A dynasty trust (“DT”) is an irrevocable trust that takes advantage of the estate tax, gift tax, and the generation-skipping transfer tax exemptions to pass assets for as long as state law permits. In Delaware and 17 other states, that is forever. In Nevada that is for 365 years. Most trusts provide for mandatory distributions, such as one-third at ages 25, 30 and 35. By contrast, a DT gives the trustees discretion to distribute principal and income as needed to beneficiaries. This allows the trust to grow for future generations and is protected from estate tax and creditors. These trusts can be created while the parents are alive, for example as a children’s trust to own a life insurance policy or to receive gifts of limited partnership interests, or after the parents are dead, to hold assets received from the parents’ estate.
Currently the estate tax and gift tax exclusion and the generation skipping transfer tax exclusion are $5.12 million per person. This will go down to $1 million on January 1, 2013. This means that if the assets included in the trust exceed the $5.12 million per person, the person funding the trust will still be taxed on the excess. One of the benefits of a DT is that since it is an irrevocable trust, future tax law changes will not affect the trust. Therefore, there is a great deal of incentive to create a dynasty trust now while the exclusions are high. Additionally, the growth of the investment in the DT is not subject to estate taxes. A savvy investor can make a $10 million investment grow to $100 million or more.

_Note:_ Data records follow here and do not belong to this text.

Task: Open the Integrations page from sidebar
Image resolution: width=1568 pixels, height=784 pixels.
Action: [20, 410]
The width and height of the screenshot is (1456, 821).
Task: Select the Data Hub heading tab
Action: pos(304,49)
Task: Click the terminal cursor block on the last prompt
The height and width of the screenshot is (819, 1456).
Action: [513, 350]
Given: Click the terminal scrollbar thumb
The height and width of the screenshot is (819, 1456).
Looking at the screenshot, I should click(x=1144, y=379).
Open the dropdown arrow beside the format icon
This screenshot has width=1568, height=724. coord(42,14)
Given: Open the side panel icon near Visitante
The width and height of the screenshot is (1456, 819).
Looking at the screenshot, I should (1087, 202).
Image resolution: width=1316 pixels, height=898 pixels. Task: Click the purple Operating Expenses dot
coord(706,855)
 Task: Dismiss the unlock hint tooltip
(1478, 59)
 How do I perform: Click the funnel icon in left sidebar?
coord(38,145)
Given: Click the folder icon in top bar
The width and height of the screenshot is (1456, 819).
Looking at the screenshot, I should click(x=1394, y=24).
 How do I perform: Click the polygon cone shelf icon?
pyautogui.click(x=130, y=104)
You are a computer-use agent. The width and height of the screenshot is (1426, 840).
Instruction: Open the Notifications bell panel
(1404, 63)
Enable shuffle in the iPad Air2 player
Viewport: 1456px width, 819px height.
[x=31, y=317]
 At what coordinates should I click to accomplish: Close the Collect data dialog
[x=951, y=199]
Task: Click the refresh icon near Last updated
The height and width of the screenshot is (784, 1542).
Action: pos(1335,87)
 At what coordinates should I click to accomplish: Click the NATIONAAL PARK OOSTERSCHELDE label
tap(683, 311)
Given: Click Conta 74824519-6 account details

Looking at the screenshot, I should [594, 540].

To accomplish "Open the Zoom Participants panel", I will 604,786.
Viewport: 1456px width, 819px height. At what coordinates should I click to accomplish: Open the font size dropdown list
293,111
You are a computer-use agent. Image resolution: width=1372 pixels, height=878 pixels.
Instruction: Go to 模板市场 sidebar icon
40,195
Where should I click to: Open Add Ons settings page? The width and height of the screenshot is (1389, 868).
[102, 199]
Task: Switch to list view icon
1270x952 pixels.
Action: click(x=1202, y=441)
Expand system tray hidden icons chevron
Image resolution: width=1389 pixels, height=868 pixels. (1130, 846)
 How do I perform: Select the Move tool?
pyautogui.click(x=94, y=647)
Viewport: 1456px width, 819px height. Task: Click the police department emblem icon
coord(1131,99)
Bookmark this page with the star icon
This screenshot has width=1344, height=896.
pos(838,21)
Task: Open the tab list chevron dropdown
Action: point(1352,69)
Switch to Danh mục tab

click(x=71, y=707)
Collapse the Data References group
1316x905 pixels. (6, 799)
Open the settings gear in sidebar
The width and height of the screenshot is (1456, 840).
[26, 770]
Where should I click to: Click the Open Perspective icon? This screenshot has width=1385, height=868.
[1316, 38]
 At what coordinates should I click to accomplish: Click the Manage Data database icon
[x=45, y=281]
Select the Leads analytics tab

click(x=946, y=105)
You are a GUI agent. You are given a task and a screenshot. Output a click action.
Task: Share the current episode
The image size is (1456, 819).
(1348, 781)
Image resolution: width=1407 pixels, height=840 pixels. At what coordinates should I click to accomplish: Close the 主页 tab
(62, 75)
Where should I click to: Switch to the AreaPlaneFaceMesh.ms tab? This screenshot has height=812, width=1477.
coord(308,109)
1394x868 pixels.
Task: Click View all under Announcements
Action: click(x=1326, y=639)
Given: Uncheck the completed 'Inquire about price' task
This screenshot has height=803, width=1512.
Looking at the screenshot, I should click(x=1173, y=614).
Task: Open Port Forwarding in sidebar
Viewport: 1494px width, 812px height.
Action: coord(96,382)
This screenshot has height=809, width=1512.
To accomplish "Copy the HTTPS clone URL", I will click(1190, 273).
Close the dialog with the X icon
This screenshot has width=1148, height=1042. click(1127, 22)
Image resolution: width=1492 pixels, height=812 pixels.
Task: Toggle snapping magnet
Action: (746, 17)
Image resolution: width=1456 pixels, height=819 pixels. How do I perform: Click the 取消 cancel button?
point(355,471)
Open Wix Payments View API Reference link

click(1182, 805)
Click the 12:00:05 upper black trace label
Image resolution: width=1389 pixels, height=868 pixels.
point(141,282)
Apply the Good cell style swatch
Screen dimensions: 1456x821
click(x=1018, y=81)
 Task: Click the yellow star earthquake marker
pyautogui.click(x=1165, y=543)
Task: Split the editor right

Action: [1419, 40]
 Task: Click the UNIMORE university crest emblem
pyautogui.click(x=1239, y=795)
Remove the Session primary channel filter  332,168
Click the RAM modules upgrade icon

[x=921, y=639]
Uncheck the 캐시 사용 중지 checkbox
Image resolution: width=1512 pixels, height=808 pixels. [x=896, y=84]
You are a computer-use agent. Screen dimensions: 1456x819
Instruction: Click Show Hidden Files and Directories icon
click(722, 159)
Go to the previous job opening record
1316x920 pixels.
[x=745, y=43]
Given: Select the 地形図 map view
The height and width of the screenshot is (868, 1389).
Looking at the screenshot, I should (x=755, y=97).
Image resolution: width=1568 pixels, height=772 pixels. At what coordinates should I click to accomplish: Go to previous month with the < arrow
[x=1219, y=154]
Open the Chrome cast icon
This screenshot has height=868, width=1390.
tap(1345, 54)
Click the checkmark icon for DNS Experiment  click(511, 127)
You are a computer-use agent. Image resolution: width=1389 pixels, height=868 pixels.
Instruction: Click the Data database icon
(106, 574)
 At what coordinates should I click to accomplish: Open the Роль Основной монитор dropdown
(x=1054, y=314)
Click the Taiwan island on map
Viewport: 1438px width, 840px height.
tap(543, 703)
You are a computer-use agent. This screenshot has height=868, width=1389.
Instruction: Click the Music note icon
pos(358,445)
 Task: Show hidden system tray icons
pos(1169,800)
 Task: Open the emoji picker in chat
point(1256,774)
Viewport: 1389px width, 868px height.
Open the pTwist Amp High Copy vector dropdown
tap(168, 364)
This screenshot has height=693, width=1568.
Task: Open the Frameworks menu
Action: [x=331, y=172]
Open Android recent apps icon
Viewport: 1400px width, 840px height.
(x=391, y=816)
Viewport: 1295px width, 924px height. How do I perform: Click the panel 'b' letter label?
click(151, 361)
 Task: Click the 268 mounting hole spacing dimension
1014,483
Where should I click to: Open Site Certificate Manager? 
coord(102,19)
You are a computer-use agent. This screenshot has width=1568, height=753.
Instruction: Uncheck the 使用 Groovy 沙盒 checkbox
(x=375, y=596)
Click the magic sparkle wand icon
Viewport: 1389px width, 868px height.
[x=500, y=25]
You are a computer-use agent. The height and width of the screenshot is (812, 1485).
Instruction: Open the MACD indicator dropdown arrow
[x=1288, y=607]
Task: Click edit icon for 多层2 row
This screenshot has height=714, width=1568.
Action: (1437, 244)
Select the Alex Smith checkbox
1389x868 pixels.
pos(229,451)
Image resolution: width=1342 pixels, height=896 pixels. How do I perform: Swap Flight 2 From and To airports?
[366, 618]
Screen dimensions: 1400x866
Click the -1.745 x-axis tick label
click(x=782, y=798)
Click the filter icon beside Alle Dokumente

One of the biggest incentives of the DT is that distributions to beneficiaries from the trust are exempted from the estate tax. Thus, if the assets are below the exclusion amount ($5.12 million per person), the person creating the trust does not have to pay taxes upon the creation of the trust and the beneficiaries do not have to pay estate taxes upon the distribution of the trust assets. One thing to note, however, is that distribution of income would still subject beneficiaries to income tax on the distribution which may be a huge burden. One way around this may be to fund the DT with tax free assets like tax free municipal bonds or cash rich life insurance policies.